Google will introduce a new desktop mode on Android 16. Thanks to Samsung, this feature will attempt to compete with its own DeX experience, letting users run apps on resizable windows, with a taskbar at the bottom for enhanced navigation and multitasking.
However, while tablets are being treated to the full desktop experience, users of foldable phones will be dismayed to hear they're being excluded, at least for now.
Windowed App Support Arrives on Android Tablets
Android users have used split-screen mode to multitask among several apps for years. However, as tablets and bigger screen devices have increased in popularity, that mode has begun to feel its constraints. According to Android Police, Android 16 solves that by bringing full windowed multitasking, just like how apps behave on Windows or macOS.
Tablet owners can soon try this feature, whether their devices are plugged into an external display or not.
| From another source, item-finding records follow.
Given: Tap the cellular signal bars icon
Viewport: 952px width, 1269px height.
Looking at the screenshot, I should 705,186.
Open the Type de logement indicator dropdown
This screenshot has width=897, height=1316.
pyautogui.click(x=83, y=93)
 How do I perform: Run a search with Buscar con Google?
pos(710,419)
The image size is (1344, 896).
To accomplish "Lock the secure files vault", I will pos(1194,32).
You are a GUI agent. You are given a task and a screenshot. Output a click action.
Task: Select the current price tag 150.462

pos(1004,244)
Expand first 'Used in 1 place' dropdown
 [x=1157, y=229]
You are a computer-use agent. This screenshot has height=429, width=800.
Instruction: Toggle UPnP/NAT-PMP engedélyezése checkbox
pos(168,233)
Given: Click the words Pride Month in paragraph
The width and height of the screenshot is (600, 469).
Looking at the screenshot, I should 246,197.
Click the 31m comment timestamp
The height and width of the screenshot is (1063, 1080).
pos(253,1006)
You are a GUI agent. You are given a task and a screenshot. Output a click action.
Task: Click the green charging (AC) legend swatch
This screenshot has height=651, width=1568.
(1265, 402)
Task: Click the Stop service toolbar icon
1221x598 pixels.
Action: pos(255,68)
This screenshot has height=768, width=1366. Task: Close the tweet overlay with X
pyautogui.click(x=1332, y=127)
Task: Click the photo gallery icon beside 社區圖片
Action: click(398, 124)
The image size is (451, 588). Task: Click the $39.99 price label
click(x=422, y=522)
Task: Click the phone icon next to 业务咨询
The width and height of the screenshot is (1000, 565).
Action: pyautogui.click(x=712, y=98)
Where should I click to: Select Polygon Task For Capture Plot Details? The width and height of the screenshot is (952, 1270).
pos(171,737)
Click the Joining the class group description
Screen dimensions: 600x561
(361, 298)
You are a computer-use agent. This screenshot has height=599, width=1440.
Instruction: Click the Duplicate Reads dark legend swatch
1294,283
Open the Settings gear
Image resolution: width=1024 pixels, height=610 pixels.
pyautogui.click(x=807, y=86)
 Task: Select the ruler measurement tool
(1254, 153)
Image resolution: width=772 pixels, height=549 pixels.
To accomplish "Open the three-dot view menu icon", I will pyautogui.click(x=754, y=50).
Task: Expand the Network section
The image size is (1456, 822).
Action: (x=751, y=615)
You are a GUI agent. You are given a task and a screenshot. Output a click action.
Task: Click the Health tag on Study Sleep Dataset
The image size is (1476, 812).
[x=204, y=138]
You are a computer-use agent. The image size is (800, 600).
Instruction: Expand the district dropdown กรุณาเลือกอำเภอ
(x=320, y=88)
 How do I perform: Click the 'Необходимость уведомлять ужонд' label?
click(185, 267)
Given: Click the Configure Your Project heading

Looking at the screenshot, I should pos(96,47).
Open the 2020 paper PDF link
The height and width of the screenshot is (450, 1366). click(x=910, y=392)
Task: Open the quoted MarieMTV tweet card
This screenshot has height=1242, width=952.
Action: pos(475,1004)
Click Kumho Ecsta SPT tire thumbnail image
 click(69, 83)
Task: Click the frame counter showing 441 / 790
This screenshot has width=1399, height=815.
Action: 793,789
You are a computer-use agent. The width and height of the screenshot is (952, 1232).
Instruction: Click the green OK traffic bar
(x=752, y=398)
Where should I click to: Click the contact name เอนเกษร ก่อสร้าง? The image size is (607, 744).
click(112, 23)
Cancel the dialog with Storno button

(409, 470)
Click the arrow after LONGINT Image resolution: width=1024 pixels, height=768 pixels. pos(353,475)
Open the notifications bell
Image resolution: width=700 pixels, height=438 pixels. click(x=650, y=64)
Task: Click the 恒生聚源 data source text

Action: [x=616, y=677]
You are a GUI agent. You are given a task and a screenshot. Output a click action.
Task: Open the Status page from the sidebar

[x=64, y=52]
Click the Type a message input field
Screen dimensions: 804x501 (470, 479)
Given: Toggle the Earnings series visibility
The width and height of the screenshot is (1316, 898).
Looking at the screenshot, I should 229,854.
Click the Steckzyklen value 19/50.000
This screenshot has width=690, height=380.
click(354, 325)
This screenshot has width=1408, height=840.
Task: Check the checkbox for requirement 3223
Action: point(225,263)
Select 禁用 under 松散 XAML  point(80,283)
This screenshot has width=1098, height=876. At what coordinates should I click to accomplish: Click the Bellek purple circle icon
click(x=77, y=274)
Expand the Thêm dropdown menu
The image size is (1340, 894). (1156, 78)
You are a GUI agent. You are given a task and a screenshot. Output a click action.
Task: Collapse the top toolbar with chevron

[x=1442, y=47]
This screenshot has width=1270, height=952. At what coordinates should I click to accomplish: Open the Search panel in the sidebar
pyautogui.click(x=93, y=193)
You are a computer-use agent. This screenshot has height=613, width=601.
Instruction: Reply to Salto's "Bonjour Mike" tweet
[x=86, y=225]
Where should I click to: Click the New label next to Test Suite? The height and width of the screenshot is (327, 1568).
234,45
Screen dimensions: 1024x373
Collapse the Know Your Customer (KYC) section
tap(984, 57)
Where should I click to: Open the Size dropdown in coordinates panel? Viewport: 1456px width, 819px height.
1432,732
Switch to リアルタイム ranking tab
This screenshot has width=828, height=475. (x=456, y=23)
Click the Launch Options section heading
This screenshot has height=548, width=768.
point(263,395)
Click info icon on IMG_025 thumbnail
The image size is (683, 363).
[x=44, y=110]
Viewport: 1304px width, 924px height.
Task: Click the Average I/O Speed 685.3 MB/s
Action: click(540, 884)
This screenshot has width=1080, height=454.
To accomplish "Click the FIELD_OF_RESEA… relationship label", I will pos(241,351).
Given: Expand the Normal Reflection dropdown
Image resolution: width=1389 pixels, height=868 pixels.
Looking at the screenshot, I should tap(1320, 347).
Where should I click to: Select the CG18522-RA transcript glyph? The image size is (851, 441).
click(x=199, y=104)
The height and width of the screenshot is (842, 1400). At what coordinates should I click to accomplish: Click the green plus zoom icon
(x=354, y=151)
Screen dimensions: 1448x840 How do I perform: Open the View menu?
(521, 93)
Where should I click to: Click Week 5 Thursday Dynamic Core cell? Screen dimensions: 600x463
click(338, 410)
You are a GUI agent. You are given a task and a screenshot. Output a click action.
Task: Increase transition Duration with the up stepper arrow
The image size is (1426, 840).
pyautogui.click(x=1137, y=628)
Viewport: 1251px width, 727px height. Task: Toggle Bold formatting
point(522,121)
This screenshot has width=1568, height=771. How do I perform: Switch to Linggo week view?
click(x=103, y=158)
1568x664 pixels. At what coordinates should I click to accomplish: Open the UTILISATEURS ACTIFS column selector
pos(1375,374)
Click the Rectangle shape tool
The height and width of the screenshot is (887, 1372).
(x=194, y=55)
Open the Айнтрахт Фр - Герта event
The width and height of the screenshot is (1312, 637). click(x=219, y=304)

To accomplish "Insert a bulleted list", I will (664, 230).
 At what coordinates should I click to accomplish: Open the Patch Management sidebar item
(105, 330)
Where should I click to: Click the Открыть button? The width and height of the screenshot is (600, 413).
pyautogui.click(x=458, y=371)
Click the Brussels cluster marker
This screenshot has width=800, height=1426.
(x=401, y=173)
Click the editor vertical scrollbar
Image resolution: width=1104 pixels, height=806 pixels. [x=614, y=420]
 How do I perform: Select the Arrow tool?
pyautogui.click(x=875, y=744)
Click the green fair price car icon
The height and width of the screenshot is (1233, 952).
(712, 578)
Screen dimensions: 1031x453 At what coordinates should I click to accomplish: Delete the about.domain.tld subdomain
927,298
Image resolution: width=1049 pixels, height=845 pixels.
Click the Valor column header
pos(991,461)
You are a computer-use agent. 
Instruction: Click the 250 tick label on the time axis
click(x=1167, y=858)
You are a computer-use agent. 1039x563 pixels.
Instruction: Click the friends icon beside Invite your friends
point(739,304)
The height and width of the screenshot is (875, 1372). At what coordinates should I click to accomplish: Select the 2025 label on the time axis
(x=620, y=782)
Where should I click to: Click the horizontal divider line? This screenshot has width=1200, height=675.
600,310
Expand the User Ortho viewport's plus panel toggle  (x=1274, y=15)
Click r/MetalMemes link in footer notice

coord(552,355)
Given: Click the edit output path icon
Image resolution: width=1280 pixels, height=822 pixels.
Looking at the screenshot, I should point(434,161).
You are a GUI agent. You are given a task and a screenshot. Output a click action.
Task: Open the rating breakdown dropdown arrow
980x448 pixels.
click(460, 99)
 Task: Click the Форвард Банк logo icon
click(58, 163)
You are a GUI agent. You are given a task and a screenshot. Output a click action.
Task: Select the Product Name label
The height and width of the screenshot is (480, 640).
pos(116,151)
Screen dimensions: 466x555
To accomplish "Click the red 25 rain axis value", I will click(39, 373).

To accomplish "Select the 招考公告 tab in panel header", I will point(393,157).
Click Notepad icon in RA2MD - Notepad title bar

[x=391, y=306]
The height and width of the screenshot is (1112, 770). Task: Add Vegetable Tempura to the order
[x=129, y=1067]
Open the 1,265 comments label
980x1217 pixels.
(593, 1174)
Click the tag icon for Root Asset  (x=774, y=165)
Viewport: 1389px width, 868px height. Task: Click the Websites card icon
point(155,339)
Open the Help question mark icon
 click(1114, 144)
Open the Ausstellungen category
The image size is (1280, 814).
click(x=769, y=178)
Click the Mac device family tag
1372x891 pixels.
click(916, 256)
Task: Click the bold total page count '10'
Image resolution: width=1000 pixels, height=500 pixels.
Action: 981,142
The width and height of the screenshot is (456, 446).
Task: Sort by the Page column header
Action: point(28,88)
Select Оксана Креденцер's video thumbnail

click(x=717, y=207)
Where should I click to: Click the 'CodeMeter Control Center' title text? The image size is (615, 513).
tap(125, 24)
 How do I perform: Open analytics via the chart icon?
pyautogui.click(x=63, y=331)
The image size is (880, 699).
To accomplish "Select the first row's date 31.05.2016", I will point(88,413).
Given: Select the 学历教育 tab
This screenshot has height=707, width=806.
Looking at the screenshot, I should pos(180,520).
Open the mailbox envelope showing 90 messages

With that, they could access the full desktop experience. That's resizable windows, a taskbar, and multi-monitor support.
With a linked display, Android 16 even offers drag-and-drop for windows between screens and multiple copies of the same app running at once. It's for those who love to be more productive.
Foldables Left Out of On-Device Desktop Experience
Even though they have big folding screens, foldable phones will not have the same native desktop functionality. Google told Ars Technica that phones such as the Pixel 9 Pro Fold will merely support the windowed desktop mode on an external display, not on the device's screen itself.
This is a lost chance. Foldables are created to erase the differentiation between phone and tablet, providing ample display space for sophisticated multitasking. But without native on-device desktop mode, users cannot maximize their capability for productivity.
Perhaps this restriction will be temporary. As foldables become more mainstream and popular, Google might ultimately include on-device desktop mode support for these blended devices.
Desktop Mode Support Could Differ Between Android Brands
While Google is spearheading the effort, not every Android 16 device will see full desktop mode capability. The search giant is leaving that up to individual makers. Your favorite brand, unless it's Pixel or Samsung, will likely bypass full desktop support and instead be content with simple external display mirroring.
That level of fragmentation can result in a muddled experience for Android users based on what device they have. On the bright side, Samsung has a good history of doing this and should bring a seamless desktop experience to its future Galaxy tablets and, potentially, some phones.
New 90:10 Split-Screen Mode Enhances Small-Screen Multitasking
Google is also streamlining multitasking on smaller screens with a new 90:10 split-screen mode. One app can occupy 90% of the screen while another app uses the other 10%, either at the top or bottom. It's a wonderful way to keep an auxiliary app, such as a calculator, video, or chat window, in sight without sacrificing the primary task.
Samsung has already implemented this feature in the initial Android 16-based One UI 8 beta for Galaxy S25 users, providing us with a premature glimpse of how it can improve real-world usage.